How To Be a Self-Confident Caregiver
iSavta | 24.01.2021
As home care Caregivers, our training is limited and we oftentimes ask ourselves if we are really capable of doing the job.
When I first came to Israel to work as a caregiver, I was totally sure that my job is to take care of the elderly but the majority of it will be cleaning her toilet, cooking food for her, and doing the laundry. I was not really thinking about how I will change her diaper or lift her from bed or even how to bathe her.
One of the things that influenced my conclusion on how my job will be are the stories of my fellow caregivers who were in Israel before me. Although we were trained to be home care caregivers before they send us to Israel, we were expecting the job to be more like a domestic helper rather than a caregiver.
Cleaning toilets, washing dishes, cooking, and doing the laundry is a walk in the park for us. For everyone grew up doing these things for sure. So confidence was not an issue if you think about it. There’s nothing there that we cannot do, we said.
Indeed, my first job was with an able patient with cancer. She was driving, cooking, showering on her own, and even went for a swim from time to time. And me, I was cleaning the carpet, cooking, doing laundry, and accompanying her to her appointments every day (including a bridge game session with friends). Easy right?
When she started to succumb to her illness, that’s when I questioned my confidence as a caregiver. I was more intimidated when I learned that one of her daughters is a retired chief nurse in one of the hospitals in Tel-Aviv. Oh boy!
I started to regret the fact that I didn’t do well with Caregiving training back home when I had the chance. If only I took the “how to change the diaper correctly” and the “how to lift the patient from bed to wheelchair” lessons we had with our trainer.

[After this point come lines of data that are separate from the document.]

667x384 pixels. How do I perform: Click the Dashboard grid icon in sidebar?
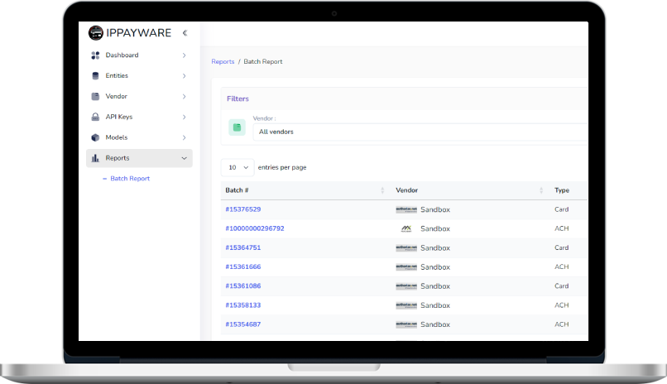coord(95,55)
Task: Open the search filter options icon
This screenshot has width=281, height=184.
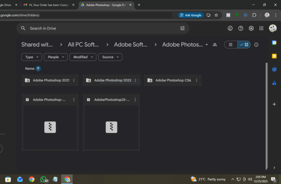Action: 182,28
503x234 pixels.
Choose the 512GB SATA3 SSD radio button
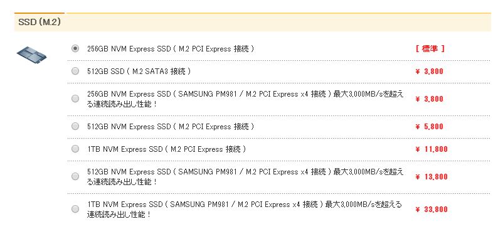pyautogui.click(x=75, y=72)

But then, the experience is the best teacher. After my first patient passed away, I was given a job in Tel-Aviv. It was with a woman who was confined to bed and wheelchair. Meaning, I have to do everything for her. I worked with her for more than a year until she also passed away. But during those months, I learned a hefty lot from that experience. That gave me the confidence boost I need to say that I am a full-fledged caregiver and not a domestic helper.

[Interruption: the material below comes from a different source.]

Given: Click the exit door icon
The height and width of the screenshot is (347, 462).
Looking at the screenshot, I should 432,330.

I realized that no matter how technically-lacked you are in terms of caregiving, as long as you have compassion and empathy, you will do your job right. You see, caregiving is not about how technically equipped you are or how much training you have. It is about loving your job and sincerely compassionate enough to do the job.
Caregiving will test your patient not your confidence or your knowledge. I learned from my 10 years of working as one that no matter how much you know about things and how to’s, it is still your heart that will dictate you what to do.

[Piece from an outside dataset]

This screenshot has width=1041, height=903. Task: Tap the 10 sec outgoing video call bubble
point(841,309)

The way you change the diaper and the way you bathe your patient will depend on how much empathy you give to her. Always put yourself in your patient’s shoes. What will you feel when someone does this to you? What will be your reaction if someone just poured cold water on you without even thinking how you would feel. What will you say if someone fed you with cold porridge and let you sit there without a bath for two days?
You see, some caregivers know how to do things but they don’t do the right things. What is right is not always what’s written in the book or what’s being practiced for a long time. Sometimes, what is right is your capability to be kind and compassionate. When you have compassion, you will do everything you can to make your patient’s life comfortable and easy. That’s what you are called to do. That’s what caregivers do. That’s the way of the confident caregiver.